And I think that's the philosophy everybody should adopt because when you try to skate over issues, you come across as, you know, just being in a job as opposed to being involved in the job. Wanting to make a difference. And so I still feel that way about everything I do.
AG:
I wonder if you could just give our listeners a couple of sentences to summarize your early career.
IN:
Yale SOM, I did my summer job at Booz Allen Hamilton at that time in Chicago, Uh, you, know, love consulting a consulting bug bit me, but then BCG was considered the strategy guru of those days. And so when I graduated, I joined BCG. I spent six years at BCG, loved it.
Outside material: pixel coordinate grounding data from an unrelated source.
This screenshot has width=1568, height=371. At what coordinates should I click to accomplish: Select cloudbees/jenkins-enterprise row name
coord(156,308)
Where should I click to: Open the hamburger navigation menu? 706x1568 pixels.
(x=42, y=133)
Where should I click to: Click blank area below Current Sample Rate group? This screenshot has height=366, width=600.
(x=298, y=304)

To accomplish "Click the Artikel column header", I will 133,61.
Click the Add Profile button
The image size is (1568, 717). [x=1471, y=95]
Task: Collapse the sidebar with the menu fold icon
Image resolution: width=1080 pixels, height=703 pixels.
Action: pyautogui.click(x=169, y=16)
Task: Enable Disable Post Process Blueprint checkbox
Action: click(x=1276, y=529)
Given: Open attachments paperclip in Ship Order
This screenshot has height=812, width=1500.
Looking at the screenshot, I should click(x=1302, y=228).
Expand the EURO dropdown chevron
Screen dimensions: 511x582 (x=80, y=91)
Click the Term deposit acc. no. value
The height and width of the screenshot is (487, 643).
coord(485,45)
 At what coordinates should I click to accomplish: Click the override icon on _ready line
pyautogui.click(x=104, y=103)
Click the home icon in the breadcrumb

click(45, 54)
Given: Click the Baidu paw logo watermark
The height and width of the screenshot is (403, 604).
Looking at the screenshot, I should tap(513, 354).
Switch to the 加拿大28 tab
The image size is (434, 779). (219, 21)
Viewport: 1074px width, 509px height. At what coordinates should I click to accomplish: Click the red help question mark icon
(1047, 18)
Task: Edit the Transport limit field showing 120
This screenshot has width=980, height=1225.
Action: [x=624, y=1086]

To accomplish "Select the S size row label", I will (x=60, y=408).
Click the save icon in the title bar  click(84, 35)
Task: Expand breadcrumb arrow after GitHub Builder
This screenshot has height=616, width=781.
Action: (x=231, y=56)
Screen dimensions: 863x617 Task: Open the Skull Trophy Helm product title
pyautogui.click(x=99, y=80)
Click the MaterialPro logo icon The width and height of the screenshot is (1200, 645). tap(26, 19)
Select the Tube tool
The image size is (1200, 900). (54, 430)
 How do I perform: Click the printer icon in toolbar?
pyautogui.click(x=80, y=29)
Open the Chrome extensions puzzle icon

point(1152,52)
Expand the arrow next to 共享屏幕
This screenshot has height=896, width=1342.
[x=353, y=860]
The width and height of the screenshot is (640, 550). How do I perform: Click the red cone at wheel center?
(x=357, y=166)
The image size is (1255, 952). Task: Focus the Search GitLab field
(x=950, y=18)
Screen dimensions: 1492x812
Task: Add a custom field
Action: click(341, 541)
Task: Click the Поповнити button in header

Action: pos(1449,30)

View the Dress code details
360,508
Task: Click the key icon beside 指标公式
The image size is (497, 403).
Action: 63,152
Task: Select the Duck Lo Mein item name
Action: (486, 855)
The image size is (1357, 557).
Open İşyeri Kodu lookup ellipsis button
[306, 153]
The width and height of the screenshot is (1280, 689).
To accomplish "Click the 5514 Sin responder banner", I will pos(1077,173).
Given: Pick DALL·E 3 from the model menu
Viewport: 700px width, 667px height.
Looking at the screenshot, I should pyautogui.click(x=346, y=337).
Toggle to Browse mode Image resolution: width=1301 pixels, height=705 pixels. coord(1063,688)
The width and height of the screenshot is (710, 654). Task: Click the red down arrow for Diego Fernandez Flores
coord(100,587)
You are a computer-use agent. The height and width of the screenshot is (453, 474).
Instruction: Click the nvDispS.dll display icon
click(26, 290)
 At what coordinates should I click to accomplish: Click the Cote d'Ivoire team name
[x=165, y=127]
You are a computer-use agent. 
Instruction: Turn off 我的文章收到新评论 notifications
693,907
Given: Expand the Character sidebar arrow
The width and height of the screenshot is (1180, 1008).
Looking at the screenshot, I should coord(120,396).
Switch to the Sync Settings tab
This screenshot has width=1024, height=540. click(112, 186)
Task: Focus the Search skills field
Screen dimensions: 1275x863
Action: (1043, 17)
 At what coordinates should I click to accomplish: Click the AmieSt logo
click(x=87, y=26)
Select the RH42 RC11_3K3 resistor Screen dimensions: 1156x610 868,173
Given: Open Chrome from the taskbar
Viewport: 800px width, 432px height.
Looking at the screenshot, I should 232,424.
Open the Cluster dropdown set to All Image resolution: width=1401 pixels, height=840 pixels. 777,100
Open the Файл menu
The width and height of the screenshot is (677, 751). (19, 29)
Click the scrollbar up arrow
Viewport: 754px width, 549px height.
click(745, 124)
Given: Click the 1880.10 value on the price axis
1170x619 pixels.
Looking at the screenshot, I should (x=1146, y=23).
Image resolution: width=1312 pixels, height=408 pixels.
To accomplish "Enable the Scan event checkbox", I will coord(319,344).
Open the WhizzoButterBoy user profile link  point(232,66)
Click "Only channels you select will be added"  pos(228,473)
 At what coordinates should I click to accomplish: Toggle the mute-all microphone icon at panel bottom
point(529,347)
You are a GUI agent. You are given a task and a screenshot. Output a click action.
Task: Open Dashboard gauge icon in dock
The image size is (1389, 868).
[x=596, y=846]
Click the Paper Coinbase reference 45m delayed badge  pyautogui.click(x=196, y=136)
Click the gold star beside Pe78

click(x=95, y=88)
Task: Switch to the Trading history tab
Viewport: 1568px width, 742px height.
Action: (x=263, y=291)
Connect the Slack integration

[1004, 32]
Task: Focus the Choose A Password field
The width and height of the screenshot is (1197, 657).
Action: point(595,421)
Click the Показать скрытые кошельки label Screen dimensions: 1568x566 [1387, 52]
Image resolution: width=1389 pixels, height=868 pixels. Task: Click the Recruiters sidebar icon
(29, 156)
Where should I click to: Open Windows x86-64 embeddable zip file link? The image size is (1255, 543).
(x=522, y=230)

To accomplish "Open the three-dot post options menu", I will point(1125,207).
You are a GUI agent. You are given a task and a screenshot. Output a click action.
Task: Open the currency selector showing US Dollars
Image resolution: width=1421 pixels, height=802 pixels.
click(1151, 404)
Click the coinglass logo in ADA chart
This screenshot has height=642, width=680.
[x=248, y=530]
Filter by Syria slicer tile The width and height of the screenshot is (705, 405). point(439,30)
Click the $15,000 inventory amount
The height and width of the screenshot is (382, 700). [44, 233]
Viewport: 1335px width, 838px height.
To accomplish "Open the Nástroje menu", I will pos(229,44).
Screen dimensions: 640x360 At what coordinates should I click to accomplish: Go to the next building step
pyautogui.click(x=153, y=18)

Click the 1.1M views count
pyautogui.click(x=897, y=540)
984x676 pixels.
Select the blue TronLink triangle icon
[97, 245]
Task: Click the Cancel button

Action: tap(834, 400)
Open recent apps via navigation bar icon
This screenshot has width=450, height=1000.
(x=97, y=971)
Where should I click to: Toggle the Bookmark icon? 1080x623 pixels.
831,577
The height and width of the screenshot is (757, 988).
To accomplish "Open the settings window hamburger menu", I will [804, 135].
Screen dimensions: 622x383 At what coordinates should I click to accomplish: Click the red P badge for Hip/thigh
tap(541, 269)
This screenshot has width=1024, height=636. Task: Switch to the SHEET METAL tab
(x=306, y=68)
Then I was in a dreadful car accident that caused me to leave consulting, went on to work at Motorola for an incredible mentor, a German guy who didn't care whether you're male, female, whatever ethnicity, you only cared about the work you did, and really gave me all the wings I needed to perform and do well.
And, uh, I followed him from Motorola dicier brown. Boveri moved to the New York area, worked there for four years. And when he left AVB I decided not to follow him again. And PepsiCo hired me out of, uh, AVB in '94 and I spent 25 years in PepsiCo. I started off as head of corporate strategy. In '99 I became CFO. In 2000 I became president and CFO, 2006 I became CEO, 2007, chairman and CEO, and 12 years after I became CEO, I stepped down.
AG:
When you joined PepsiCo, it was, it was sort of an unusual place for you to be because you're a vegetarian and at the time they own Kentucky Fried Chicken and Taco Bell. Uh, did you, did you experience a conflict between your personal values and the organization's values?
IN:
Well, you know, when I joined PepsiCo, I actually told Wayne Callaway and Bob Declan, the people who were responsible for hiring me, and Roger Enrico had come back to run restaurants saying, "Hey, I I'm a vegetarian and how am I gonna help with these restaurants?" They looked at me and said, "we didn't hire you to develop the menu. We didn't hire you to taste the products. So what's with you? You know, we ask you to think about the economic drivers of value. You know, what, how do you make money in restaurants? Uh, you know, how can PepsiCo operate a restaurant business without, uh, not treating it like a service oriented company? So we're asking you for different skills that you bring to the table."
And then I realized that my urge to get into the details. Okay. I was getting in the way, because I had to get into the details in a different way, rather than try to get into... you know, it's like when I was selling thread, Adam, I never went and learned to sew. So that was the same thing… you have to focus on the details that make a difference to your job, not the details of everything.
AG:
And yet, after a few years you ended up setting up a health and wellness advisory board and said, "we need to do something about nutrition." And it sounded like initially you got people on board, but then the Frito Lay president kind of dismissed the idea and you ended up dissolving it. What happened there?
IN:
Well, you know, this one, I think in '98 or '99, maybe '98. Um, when I was looking at the trends, I said, we've got to do a massive push in health and wellness, and um, hired, uh, to pull the guy out of one of the businesses, put them in charge of health and wellness at the company level, we put a health and wellness advisory board and built a retail store inside one of the conference rooms with healthy products.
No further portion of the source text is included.